Iteration on improving focus with tabbed view
In the original layout, code appeared above the preview within a single output area. This forced users to scroll frequently and broke their focus. I redesigned on the layout by combining the code output and the preview panel into a single section using a tabbed layout, allowing users to easily switch between building and viewing without jumping between separate context.
Initial iteration
Separated sections for code and preview
FINAL iteration
Add a tabbed layout to combine code and preview
Iteration on scrolling interaction for smooth reading
Users had to scroll up frequently as new content loaded below their view. I observed this in a few usability sessions and flagged it to the dev team.
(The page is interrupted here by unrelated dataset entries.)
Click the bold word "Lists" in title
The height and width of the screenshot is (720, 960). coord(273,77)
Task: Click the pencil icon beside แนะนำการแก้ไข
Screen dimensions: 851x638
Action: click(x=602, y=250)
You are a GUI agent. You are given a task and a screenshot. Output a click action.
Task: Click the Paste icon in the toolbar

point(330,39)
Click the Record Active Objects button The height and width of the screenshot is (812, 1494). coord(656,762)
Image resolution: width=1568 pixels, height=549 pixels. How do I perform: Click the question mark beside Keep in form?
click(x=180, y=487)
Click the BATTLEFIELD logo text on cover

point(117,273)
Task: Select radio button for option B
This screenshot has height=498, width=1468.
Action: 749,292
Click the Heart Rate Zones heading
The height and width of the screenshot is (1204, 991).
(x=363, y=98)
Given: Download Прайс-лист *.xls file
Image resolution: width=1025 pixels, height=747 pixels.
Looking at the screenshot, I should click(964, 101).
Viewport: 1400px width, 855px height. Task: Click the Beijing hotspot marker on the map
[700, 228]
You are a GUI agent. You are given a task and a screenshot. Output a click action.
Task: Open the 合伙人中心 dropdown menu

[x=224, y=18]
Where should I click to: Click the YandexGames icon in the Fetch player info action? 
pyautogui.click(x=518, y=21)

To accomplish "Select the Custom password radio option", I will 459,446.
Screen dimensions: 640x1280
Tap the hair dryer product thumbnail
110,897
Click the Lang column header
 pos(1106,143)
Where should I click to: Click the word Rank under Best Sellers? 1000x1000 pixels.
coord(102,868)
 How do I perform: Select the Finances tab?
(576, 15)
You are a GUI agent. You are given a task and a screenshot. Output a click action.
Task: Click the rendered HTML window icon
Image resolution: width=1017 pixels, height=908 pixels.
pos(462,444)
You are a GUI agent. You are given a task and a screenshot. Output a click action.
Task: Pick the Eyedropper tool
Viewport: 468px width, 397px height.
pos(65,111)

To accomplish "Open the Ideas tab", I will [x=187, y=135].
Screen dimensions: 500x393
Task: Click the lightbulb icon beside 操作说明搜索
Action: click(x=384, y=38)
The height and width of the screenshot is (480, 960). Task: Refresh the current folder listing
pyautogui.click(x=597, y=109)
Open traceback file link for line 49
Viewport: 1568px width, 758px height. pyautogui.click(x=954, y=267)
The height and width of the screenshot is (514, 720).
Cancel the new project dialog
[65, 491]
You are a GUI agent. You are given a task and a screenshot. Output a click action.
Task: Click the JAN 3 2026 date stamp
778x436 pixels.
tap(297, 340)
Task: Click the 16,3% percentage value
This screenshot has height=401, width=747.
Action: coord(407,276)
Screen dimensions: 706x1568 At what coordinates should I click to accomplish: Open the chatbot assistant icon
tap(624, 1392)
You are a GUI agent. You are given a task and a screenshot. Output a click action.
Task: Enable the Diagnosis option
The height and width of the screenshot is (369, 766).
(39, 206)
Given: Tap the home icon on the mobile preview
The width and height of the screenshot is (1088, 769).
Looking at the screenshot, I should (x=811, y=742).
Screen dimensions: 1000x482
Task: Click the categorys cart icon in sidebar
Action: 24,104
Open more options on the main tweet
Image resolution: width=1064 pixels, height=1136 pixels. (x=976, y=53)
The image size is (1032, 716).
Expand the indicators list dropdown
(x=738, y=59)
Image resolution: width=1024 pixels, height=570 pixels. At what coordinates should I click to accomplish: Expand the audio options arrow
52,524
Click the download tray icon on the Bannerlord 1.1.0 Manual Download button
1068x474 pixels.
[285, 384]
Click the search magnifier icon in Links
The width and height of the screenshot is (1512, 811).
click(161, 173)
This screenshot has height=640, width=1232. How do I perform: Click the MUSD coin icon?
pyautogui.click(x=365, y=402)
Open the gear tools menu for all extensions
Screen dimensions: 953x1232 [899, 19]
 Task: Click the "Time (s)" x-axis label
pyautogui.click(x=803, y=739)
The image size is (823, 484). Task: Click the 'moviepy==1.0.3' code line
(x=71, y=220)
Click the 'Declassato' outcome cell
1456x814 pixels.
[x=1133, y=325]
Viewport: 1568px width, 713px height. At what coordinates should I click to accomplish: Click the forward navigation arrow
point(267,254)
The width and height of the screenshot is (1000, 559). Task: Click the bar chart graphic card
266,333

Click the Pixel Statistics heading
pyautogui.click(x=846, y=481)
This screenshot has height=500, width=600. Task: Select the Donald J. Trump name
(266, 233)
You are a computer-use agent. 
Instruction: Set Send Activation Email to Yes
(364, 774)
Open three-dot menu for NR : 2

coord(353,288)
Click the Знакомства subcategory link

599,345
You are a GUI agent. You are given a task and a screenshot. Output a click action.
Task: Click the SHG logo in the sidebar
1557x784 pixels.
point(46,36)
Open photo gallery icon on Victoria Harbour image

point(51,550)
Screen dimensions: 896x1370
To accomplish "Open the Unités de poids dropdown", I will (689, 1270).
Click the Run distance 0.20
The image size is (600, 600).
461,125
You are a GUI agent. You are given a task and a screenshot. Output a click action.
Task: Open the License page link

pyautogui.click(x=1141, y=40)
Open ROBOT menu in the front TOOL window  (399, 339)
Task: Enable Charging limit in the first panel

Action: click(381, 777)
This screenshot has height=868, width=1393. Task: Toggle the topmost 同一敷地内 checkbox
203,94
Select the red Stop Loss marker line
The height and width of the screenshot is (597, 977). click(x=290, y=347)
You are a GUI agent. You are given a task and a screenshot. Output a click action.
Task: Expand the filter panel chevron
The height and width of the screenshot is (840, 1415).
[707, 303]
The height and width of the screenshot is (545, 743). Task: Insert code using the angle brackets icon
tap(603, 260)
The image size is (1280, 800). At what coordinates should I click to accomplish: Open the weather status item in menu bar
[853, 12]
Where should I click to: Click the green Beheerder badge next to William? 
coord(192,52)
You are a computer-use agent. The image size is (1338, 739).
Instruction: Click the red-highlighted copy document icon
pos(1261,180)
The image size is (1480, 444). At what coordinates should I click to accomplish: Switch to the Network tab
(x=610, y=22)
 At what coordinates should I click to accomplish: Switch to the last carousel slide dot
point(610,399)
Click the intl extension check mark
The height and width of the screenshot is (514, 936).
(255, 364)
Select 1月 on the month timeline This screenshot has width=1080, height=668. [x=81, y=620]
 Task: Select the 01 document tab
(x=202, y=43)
We quickly updated the chat layout so that the newest message would anchor at the top, making scrolling behavior feel smoother and more intuitive.
Initial iteration
Constant scroll up motions to read a long message
FINAL iteration
Anchor the message at the top to allow smooth reading
FEATURE HIGHLIGHT
Ludy - AI Dashboard Builder
Users often didn’t know how to begin exploring their data. They struggled with prompt phrasing, got overwhelmed by messy outputs, and lacked confidence in the code they received. We designed a multi-layered experience that guides users through the dashboard creation process with clarity and confidence:
Quick insight
Instead of starting from scratch, users can ask natural language questions and get instant answers like key drivers or standout values. This speeds up early exploration and helps users quickly find direction in complex datasets.
Insight overview
The assistant automatically points out trends, outliers, and correlations which guides users toward meaningful insights they might have missed. It acts like a built-in analyst that adds context to their exploration.
Code preview
To build trust in the AI-generated code, we designed a live preview that shows what the dashboard will look like before users commit. This lowers the barrier to entry and helps users feel more confident and in control.
FEATURE HIGHLIGHT
Log Summarizer
Dense logs overwhelmed users and slowed down their momentum. We turned this pain point into a moment of clarity by designing a log summarizer that translates complex logs into plain language with recommended actions. Instead of scanning lines of code, users now instantly understand what happened and what to do next which empowering them to stay in flow without calling in technical help.
FEATURE HIGHLIGHT
Debug Assistant
Getting stuck on bugs used to stop progress. Our Debug Assistant turns that moment into an opportunity. When errors pop up, the assistant suggests fixes, rewrites broken code, or offers next-step guidance—all within context. It’s like having a technical partner built into the workflow, giving users the confidence to solve problems independently and keep building.
IMPACT
Within 3 months of rolling out these updates:
28%
Task success rate increased
Ludy AI reduced confusion and guided users through complex steps, helping more users complete tasks successfully on their first try.
40%
Task completion time reduced
AI-generated insights and code previews helped users skip trial-and-error which speeds up the whole process.
97%
Active users adopted the AI feature
The seamless integration made the platform more intuitive, driving high adoption across technical and non-technical users.
31%
Dashboard creation increased
With clearer direction, easier debugging, and faster iteration, users were empowered to build more dashboards more often.
REFLECTION
Designing this AI feature required constant trade-offs between ease of use, system limitations, and building long-term user trust. By simulating user behavior, gathering feedback from beta testing, and partnering closely with engineers, I made product decisions that solved real pain points while supporting our broader business goals. This project sharpened my ability to turn complex workflows into meaningful, adoptable solutions.